It’s unfortunate that the official About Python page still describes Python’s standard library as having “batteries included.” Sure, some of those old standbys will keep your project going and going, but many of them are leaking acid all over the place. Guido Van Rossum, head developer of Python, has said “the stdlib offerings … are not very convenient and may not support popular idioms very well.” Five years ago, I always assumed the Python library contained the “best of breed” for all packages. These days, I tend to think the opposite.
To counteract this minor flaw, I keep a small “personal standard library.” I keep a pip requirements file listing all the packages I use in every project. A simple script automatically installs that file whenever I create a virtualenv for a new project. With the pip download cache enabled, this is a near-painless process.
My favorite third-party standby is the relatively unknown path.py module. It provides a beautiful object oriented interface to file manipulation operations. This example illustrates several of
path.py's nifty features:
from path import path as p filepath = (p('.') / 'test_dirs').makedirs() / 'test.txt' filepath.open('w').write('hello world')
Notice the division operator overloading and how
makedirs returns the path object so it can be used in further path construction. This syntax is much more readable than the older
os.path module in the standard library. I like to have all my projects depend on
path.py from the start so that I don’t have to make a development time decision as to whether to add a dependency. Third party dependencies are very easy to include if you’re working with setuptools.
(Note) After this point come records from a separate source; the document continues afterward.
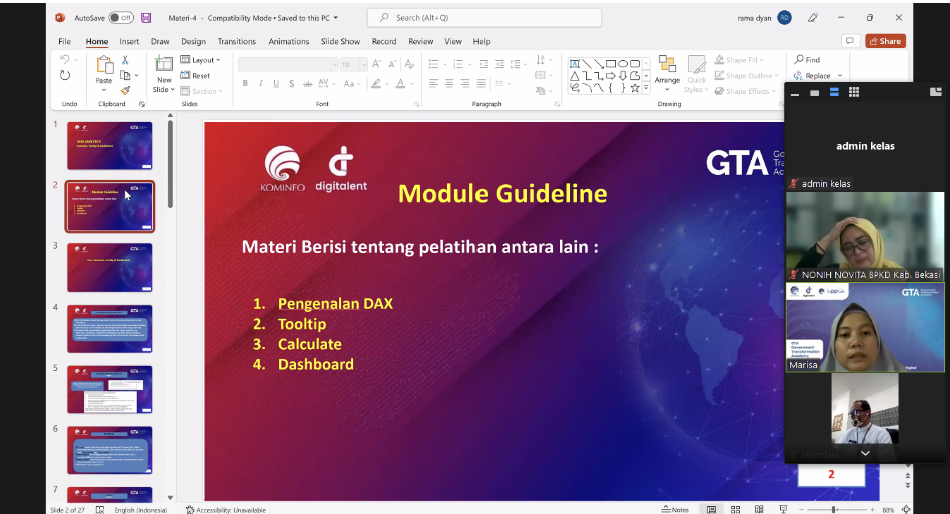Click Find in the ribbon
The height and width of the screenshot is (514, 950).
(807, 60)
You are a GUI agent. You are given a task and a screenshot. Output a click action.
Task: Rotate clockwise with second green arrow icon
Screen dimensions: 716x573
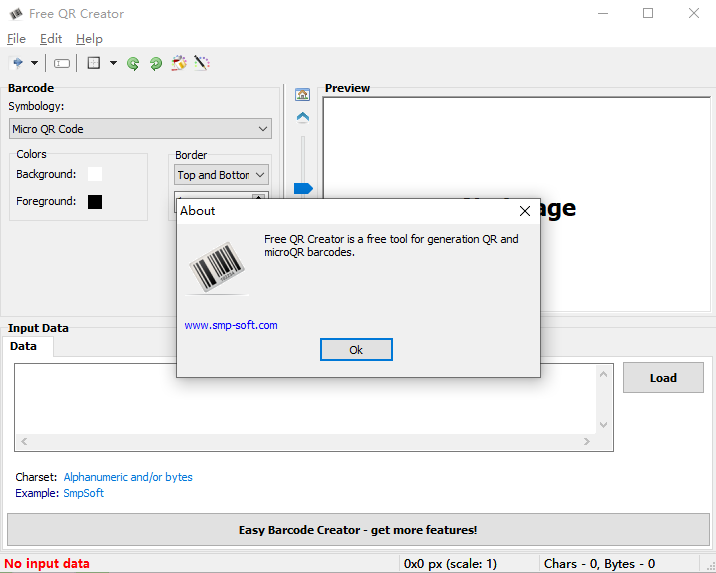(x=156, y=63)
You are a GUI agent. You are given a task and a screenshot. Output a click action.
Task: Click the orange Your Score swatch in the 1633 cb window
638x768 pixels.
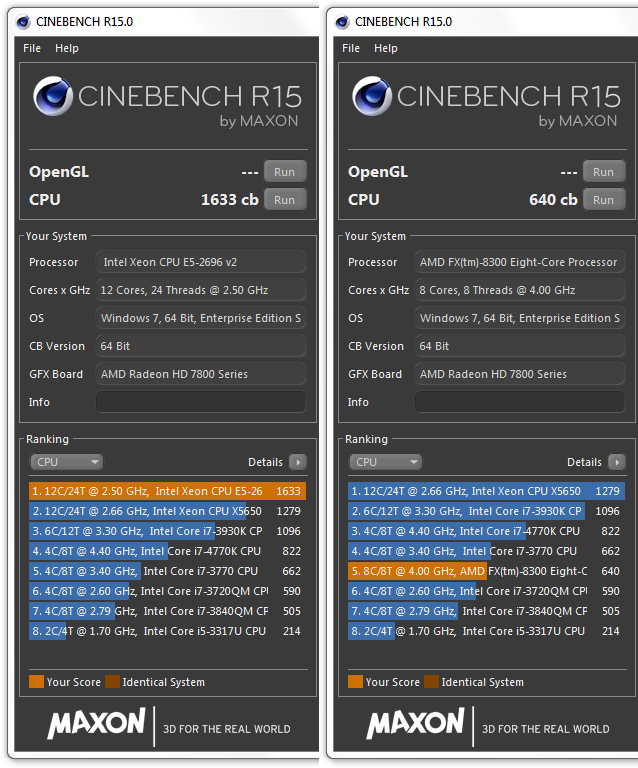[x=36, y=682]
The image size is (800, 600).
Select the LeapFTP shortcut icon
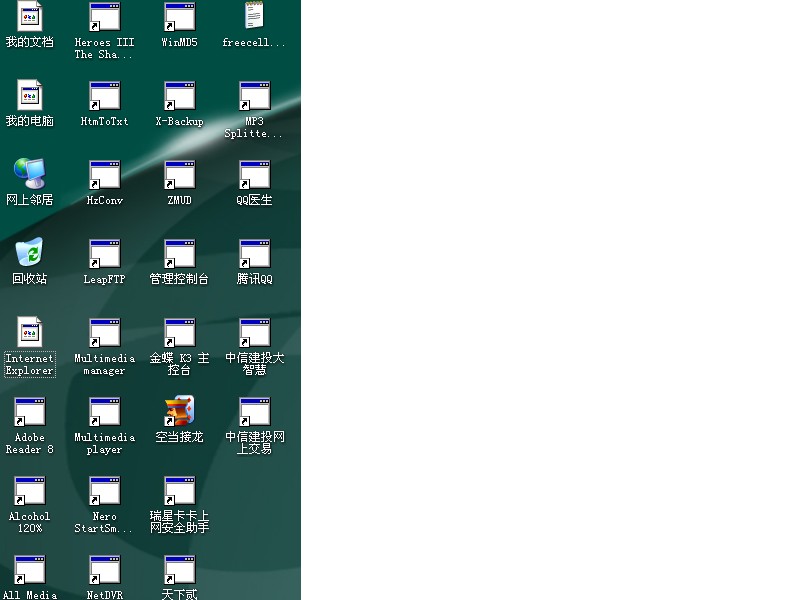pyautogui.click(x=104, y=254)
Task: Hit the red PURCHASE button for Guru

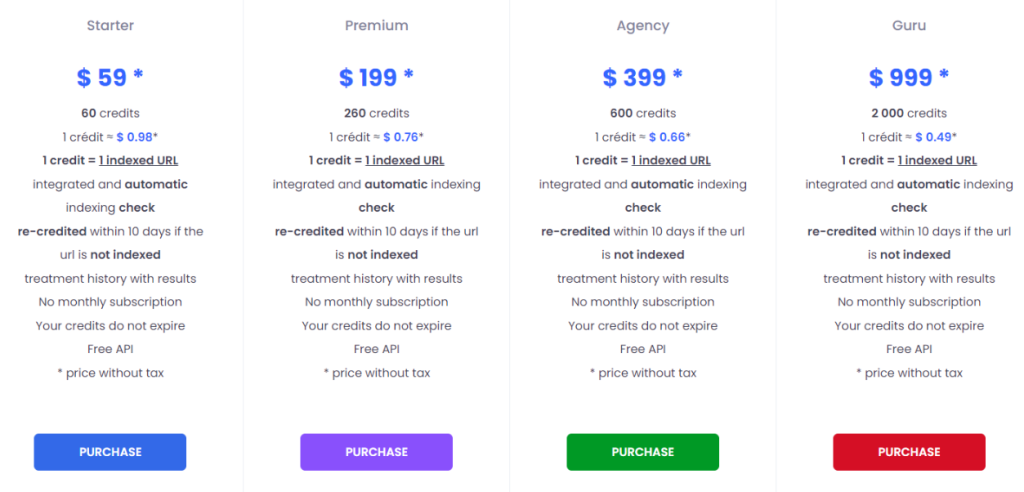Action: pos(909,452)
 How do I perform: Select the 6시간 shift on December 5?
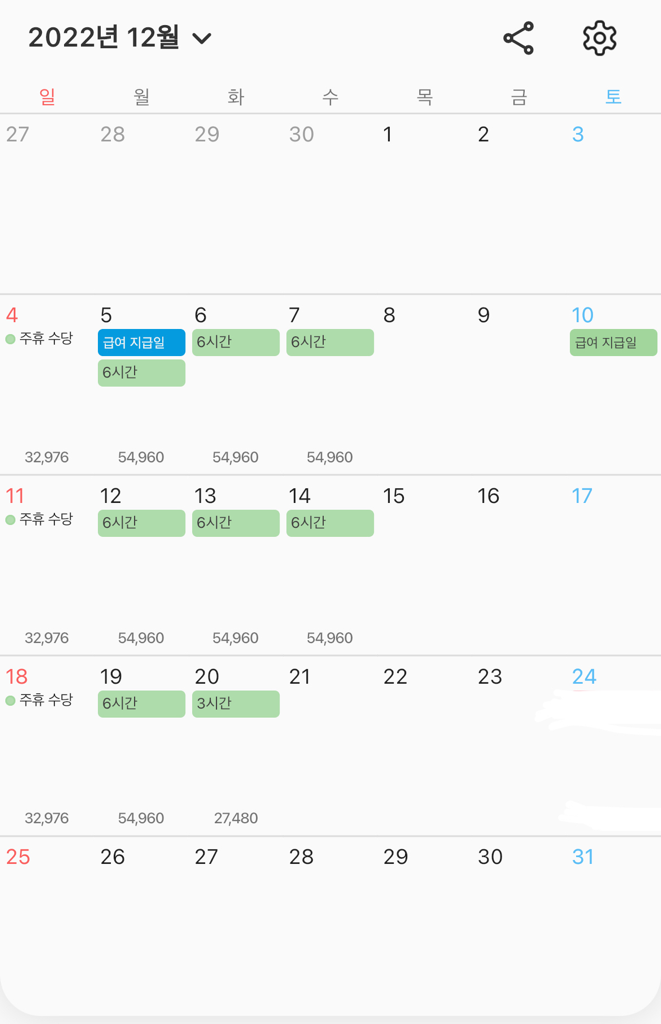click(141, 373)

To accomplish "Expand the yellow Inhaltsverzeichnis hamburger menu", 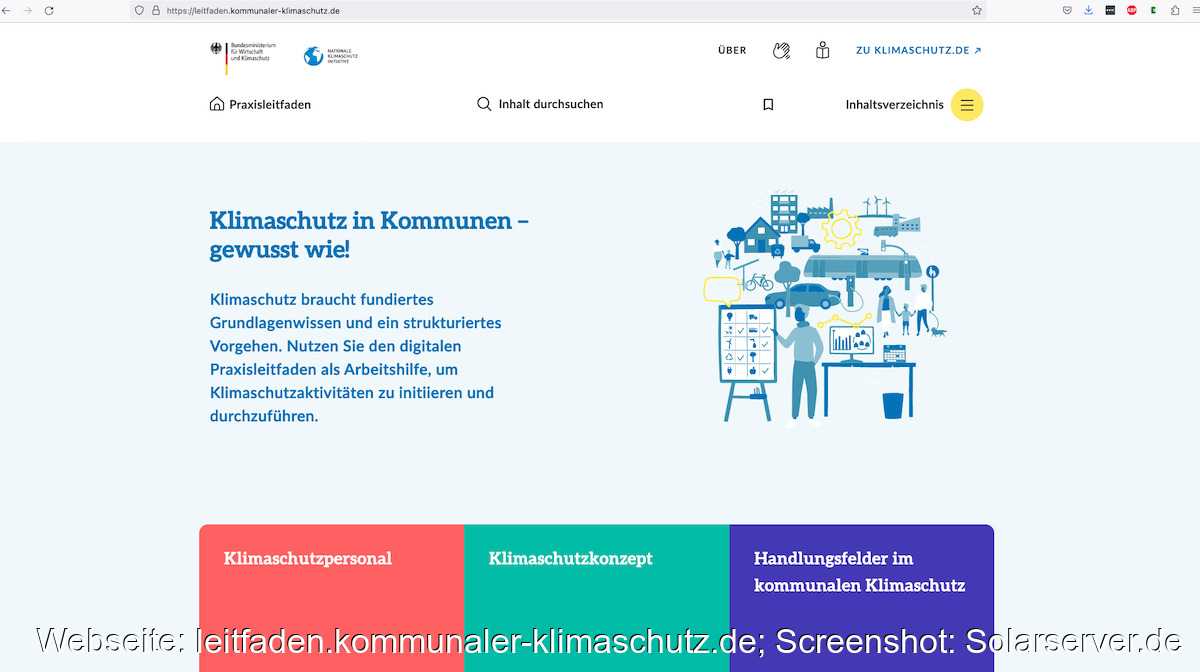I will [967, 105].
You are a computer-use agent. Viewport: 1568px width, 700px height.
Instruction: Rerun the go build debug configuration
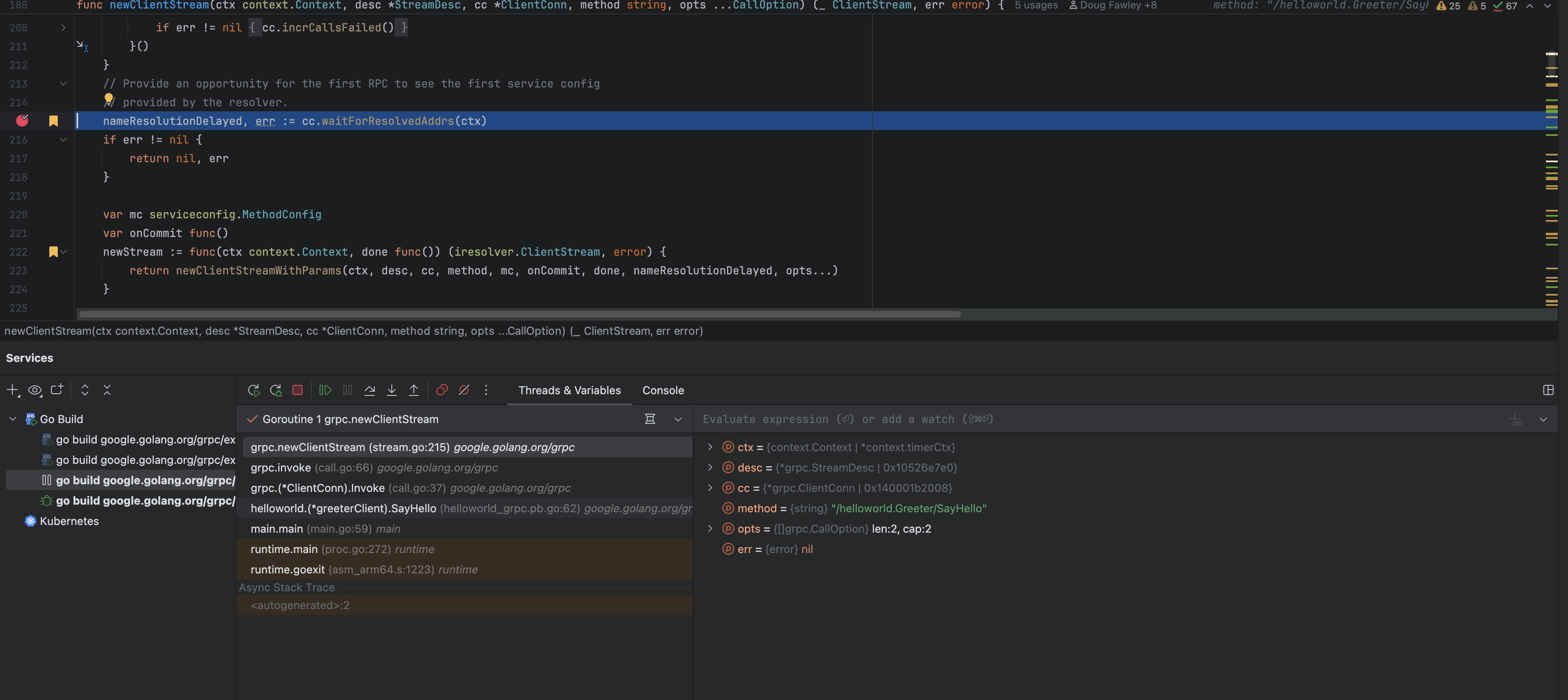click(x=254, y=390)
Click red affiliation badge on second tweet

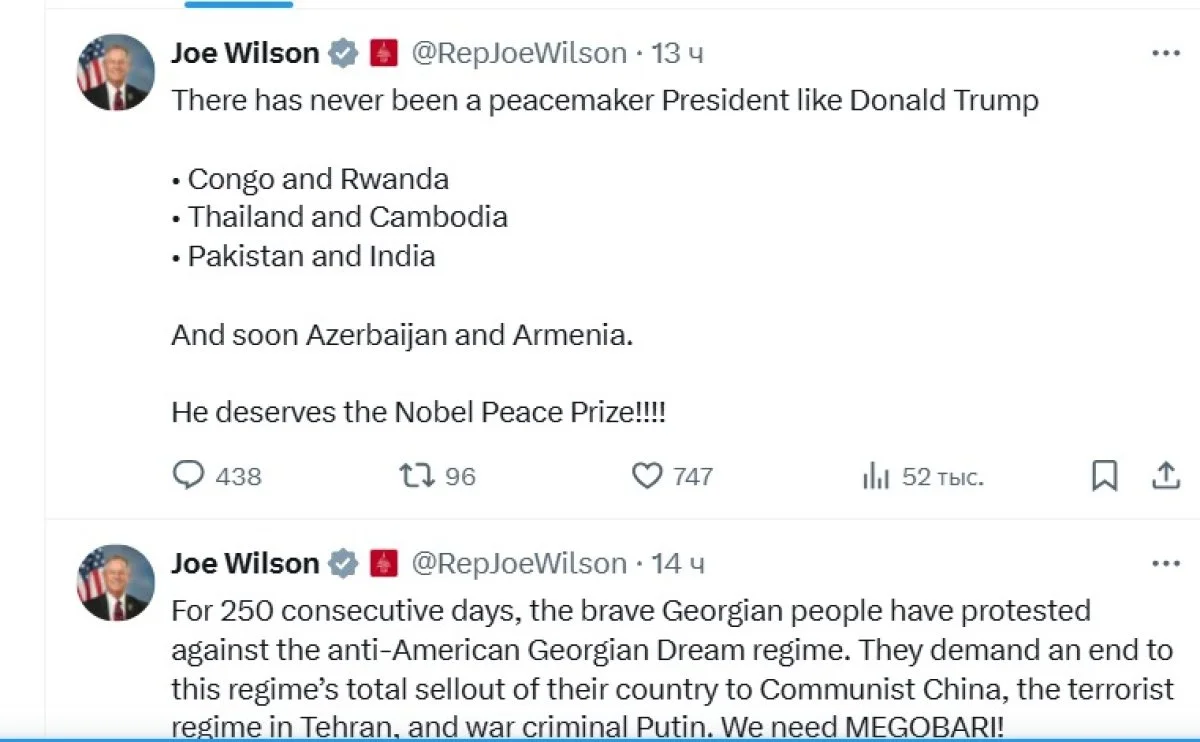[384, 564]
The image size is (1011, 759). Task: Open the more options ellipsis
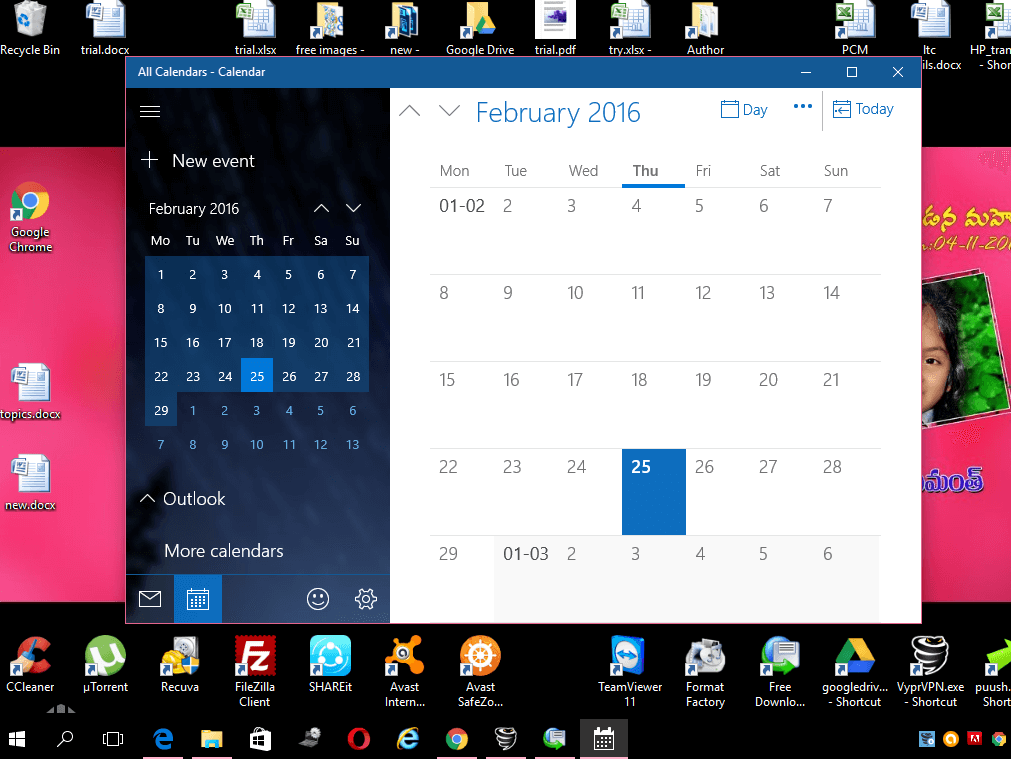(802, 108)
Speaking of setuptools, it’s another required module in my personal standard library. Last summer’s merging of the distribute / setuptools fork makes it the obvious best way to do package management in Python. In contrast to its history, the project is now well-documented and easy to use.
The famous requests module is probably the most obvious package to be included in any web developer’s personal standard library. Its author, Kenneth Reitz, prefers to keep it as a third party module, as he boldly states that the Python standard library is where Python modules go to die.
Another key dependency is the pytz library. The standard datetime library has support for timezones, but accidentally encourages use of so-called naive datetimes, which do not include timezone information. Naive datetimes are a heinous contrivance, yet it is impossible, using just the standard library, to work effectively with timezones other than UTC.
There is, however, a very good reason that
pytz is not included in the standard library. Worldwide timezone information changes on a regular basis. Considering the slower release cycle of Python itself, it is important to keep pytz as a third-party library so it can react quickly to new decisions about daylight savings time or changing timezone boundaries. Regardless, it is vital to have this package included in any package that manipulates dates.
And then there’s testing and documentation. Python ships the robust
unittest module with its standard distribution, but I prefer to use the much more agile py.test library. The Python language has built-in support for inline documentation, but without the incredible sphinx documentation engine, the feature is seriously crippled. Even the reference Python interpreter and debugger have superhero third-party versions, and I use ipython and
ipdb everywhere I work.
The good news is that the Python developers are aware of and actively discussing the shortcomings of the Python Standard Library. They composed PEP411 to actively address the dead and dying batteries issue. The proposal introduces a provisional stage that allows packages to go into the standard library without enforcing the hard guarantees of backwards compatibility and API stability that previously made standard library inclusion undesirable. Further, Python has had a solid deprecation policy for many years; even longer than it’s had a style guideline!
A robust standard library allows new developers to get up and running quickly without having to understand the intricacies of packaging. However, Python packages are easily able to specify, download, and install their own dependencies so there is little call for packages to be included in the standard library. Therefore, in production systems, Python programmers should never restrict themselves to the standard library and should be open—even eager—to depend on third party packages that provide the APIs and functionality they need.